* Цитируемый текст:

□ □ □ □ □

На втором ярусе, непосредственно перед пронаосами, в 1911 г. установили четыре триумфальных колонны с бронзовыми статуями Викторий, стоящих на шаре; первоначально эти статуи были позолоченными, высота каждой вместе с шаром составляет 3,7 м. Слева направо, если смотреть на фасад памятника, расположены Виктории работы Н. Канталамесса Папотти (с пальмовой ветвью и змеей), А. Аполлони (с мечом), М. Рутелли и А. Дзокки — обе держат лавровые венки.

Статуи на фризе над колоннами символизируют шестнадцать итальянских областей того времени. Создание каждой статуи, как правило, поручалось скульптору — уроженцу соответствующей области. Слева направо:

  • Пьемонт, в состав которого входила и Валле д’Аоста. Статуя с мечом и в шлеме, увенчанном орлом, символизирующая участие области в войнах за независимость и в Рисорджименто. Скульптор — Пьер Энрико Асторри.
  • Ломбардия. Фигура в железной короне лангобардских королей, извлекающая из ножен меч в знак того, что Милан был как одним из центров Западной Римской империи, так и столицей Миланского герцогства. Скульптор — Эмилио Бизи.
  • Венето. Соответствовала трем современным областям: Венеция, Трентино — Альто-Адидже и Фриули-Венеция-Джулия. Во время строительства памятника Трентино, Альто-Адидже и Венеция-Джулия входили в состав Австро-Венгрии, а Фриули была разделена между Австро-Венгрией и Италией. Статуя изображает дожа и держит щит со львом святого Марка и скипетр Светлейшей республики. Символизирует морское могущество Венеции и заслуги всей Северо-Восточной Италии в борьбе за независимость. Скульптор — Паоло Бартолини.
  • Лигурия. Фигура в герцогской короне, рядом с ней — нос корабля, символизирующий морское могущество Генуи, предприимчивость и авантюризм генуэзцев. Скульптор — Антонио Орацио Квинцио.
  • Эмилия, соответствующая современному региону Эмилия-Романья. Фигура во фригийском колпаке как символе свободы, на её щите сделана надпись «Libertas»; держит книги законов и фасции, напоминающие о старейшем Болонском университете. Фасции не имеют отношения к фашизму, ещё не возникшему в период возведения этих статуй. Скульптор — Мауро Бенини.

□ □ □ □ □

* Исходные данные:
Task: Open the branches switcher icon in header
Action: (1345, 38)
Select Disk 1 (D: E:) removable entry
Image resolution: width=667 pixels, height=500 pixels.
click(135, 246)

□ □ □ □ □

* Задания:
1. Выведите фрагмент текста о статуях памятника от слов «Статуи на фризе» до слов «Скульптор — Эмилио Бизи.» включительно.
2. Кто, согласно тексту о статуях памятника, изваял статую, символизирующую Лигурию?

* Ответы к заданиям:
1.
Статуи на фризе над колоннами символизируют шестнадцать итальянских областей того времени. Создание каждой статуи, как правило, поручалось скульптору — уроженцу соответствующей области. Слева направо:

  • Пьемонт, в состав которого входила и Валле д’Аоста. Статуя с мечом и в шлеме, увенчанном орлом, символизирующая участие области в войнах за независимость и в Рисорджименто. Скульптор — Пьер Энрико Асторри.
  • Ломбардия. Фигура в железной короне лангобардских королей, извлекающая из ножен меч в знак того, что Милан был как одним из центров Западной Римской империи, так и столицей Миланского герцогства. Скульптор — Эмилио Бизи.

2. Антонио Орацио Квинцио.